The company plans to add 150 MW of data center capacity in India over the next three years, with three campuses currently under construction in Mumbai, Chennai and Noida. He said these complexes are planned to have capacities of 85 MW, 50 MW and 15 MW respectively and will be operational by 2028.
With increasing AI workloads, the demand for data centers is also changing, Tapadia said, adding that most of the older data centers are now being retrofitted with new capacity servers, racks and cooling infrastructure to handle the increased workloads.
“We don’t have that much legacy in India, but that’s an advantage for us. All our buildings are new and AI-ready, which mainly means that, depending on how the facility is built, we can quickly transform the entire facility into an AI-native facility,” Tapadia said.
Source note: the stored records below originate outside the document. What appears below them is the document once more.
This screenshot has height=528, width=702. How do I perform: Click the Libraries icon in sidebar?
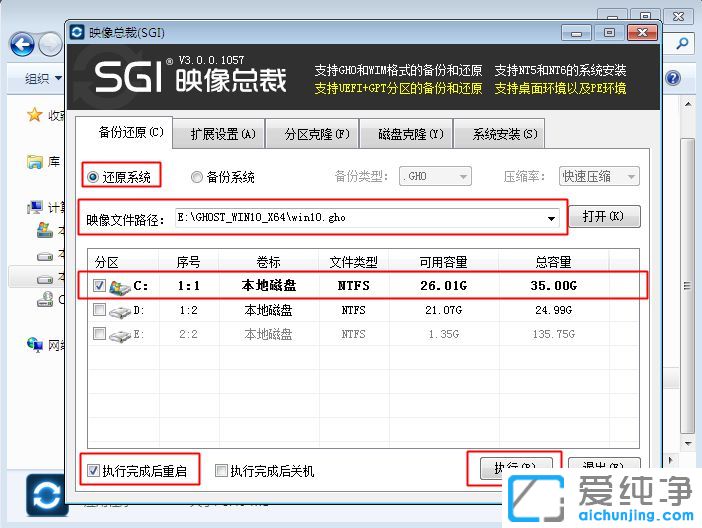34,161
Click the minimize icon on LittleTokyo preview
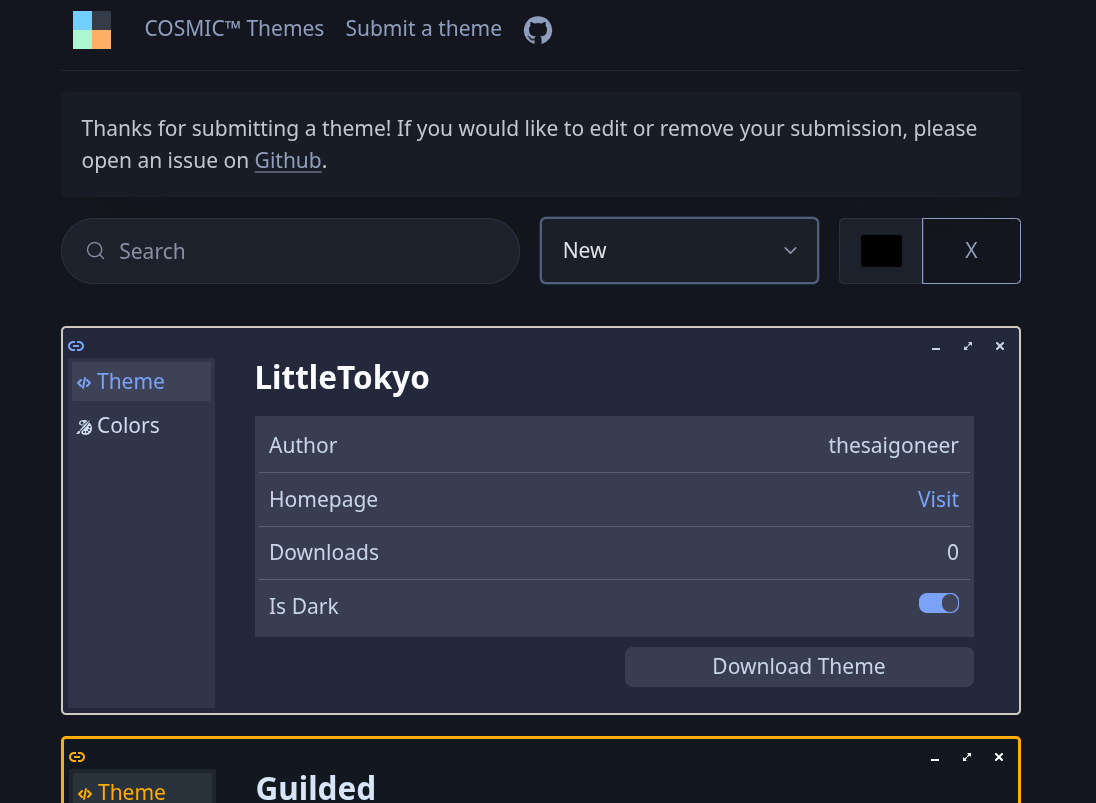 tap(936, 347)
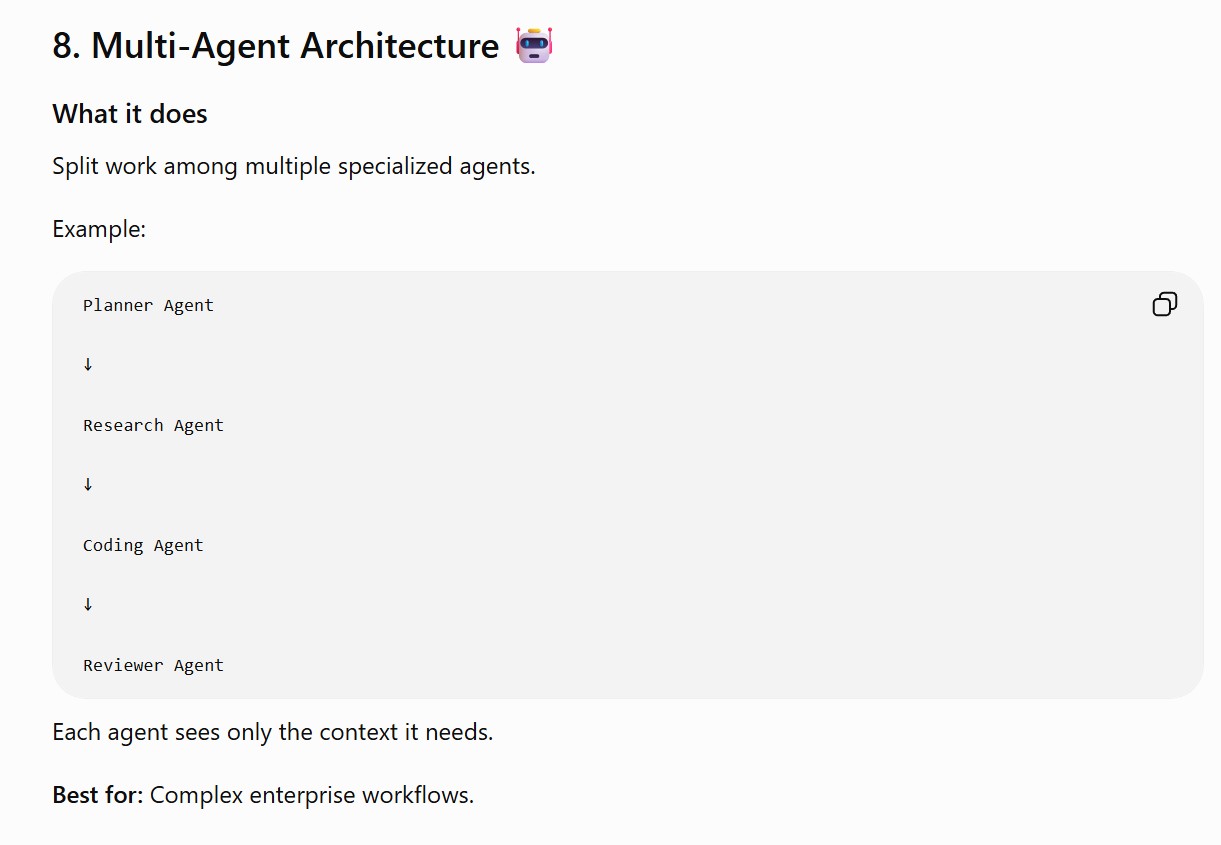Copy the code block with copy icon

pos(1165,304)
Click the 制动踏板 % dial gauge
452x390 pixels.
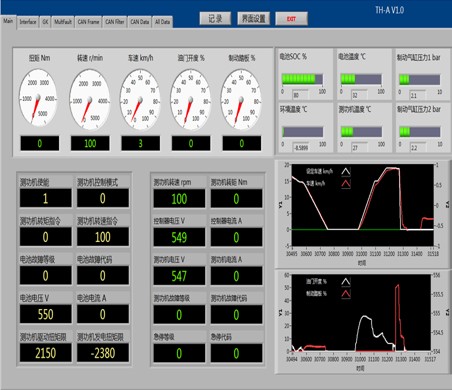[241, 99]
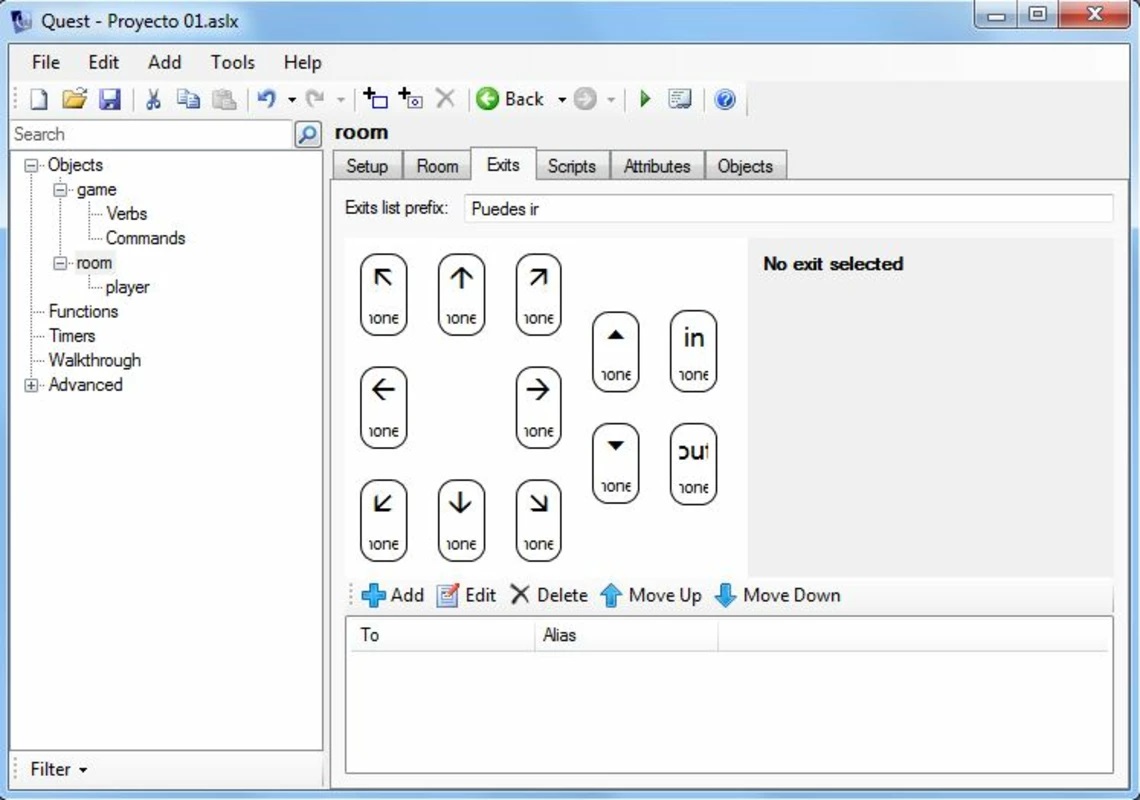This screenshot has height=800, width=1140.
Task: Click the Exits list prefix text field
Action: 788,209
He said, one of the other advantages of data center business in India is the surplus availability of stable power along with green power generated from renewable energy sources like wind, solar and hydropower.
“India has all the ingredients to become a regional hub for data centres, and there are multiple drivers for it. Obviously, the domestic market is booming with rapid digitalization and increasing cloud adoption. AI is driving overall demand,” Tapadia said.